PROVIDED INFORMATION
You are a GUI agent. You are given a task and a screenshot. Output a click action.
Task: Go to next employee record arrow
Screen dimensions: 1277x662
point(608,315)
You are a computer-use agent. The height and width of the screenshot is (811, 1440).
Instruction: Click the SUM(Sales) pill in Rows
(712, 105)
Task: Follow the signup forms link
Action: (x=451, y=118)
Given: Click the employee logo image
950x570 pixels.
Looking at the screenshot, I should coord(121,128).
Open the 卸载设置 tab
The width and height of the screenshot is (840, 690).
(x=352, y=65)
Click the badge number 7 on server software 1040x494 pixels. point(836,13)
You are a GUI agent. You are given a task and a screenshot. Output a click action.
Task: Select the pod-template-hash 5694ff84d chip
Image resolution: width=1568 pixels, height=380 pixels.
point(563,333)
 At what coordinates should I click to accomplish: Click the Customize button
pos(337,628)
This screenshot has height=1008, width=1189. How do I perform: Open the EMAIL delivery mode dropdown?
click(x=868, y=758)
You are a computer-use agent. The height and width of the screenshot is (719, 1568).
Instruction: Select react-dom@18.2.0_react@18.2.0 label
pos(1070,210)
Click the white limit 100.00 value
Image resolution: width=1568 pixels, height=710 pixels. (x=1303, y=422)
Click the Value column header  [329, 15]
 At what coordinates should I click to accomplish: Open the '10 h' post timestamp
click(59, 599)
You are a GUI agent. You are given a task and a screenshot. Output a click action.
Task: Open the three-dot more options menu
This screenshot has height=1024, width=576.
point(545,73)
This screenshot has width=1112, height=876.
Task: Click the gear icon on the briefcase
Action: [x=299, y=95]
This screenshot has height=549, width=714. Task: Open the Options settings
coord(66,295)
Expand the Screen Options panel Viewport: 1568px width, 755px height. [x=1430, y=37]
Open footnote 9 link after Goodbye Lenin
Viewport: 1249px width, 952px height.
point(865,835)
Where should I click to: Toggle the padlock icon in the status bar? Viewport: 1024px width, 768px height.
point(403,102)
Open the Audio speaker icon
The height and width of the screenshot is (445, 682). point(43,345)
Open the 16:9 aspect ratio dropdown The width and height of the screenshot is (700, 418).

PROMPT
Each line from the top of the material above, through the one that contains "Open the 卸载设置 tab", should be restated word for word.

EXERCISE RESULT
You are a GUI agent. You are given a task and a screenshot. Output a click action.
Task: Go to next employee record arrow
Screen dimensions: 1277x662
point(608,315)
You are a computer-use agent. The height and width of the screenshot is (811, 1440).
Instruction: Click the SUM(Sales) pill in Rows
(712, 105)
Task: Follow the signup forms link
Action: (x=451, y=118)
Given: Click the employee logo image
950x570 pixels.
Looking at the screenshot, I should coord(121,128).
Open the 卸载设置 tab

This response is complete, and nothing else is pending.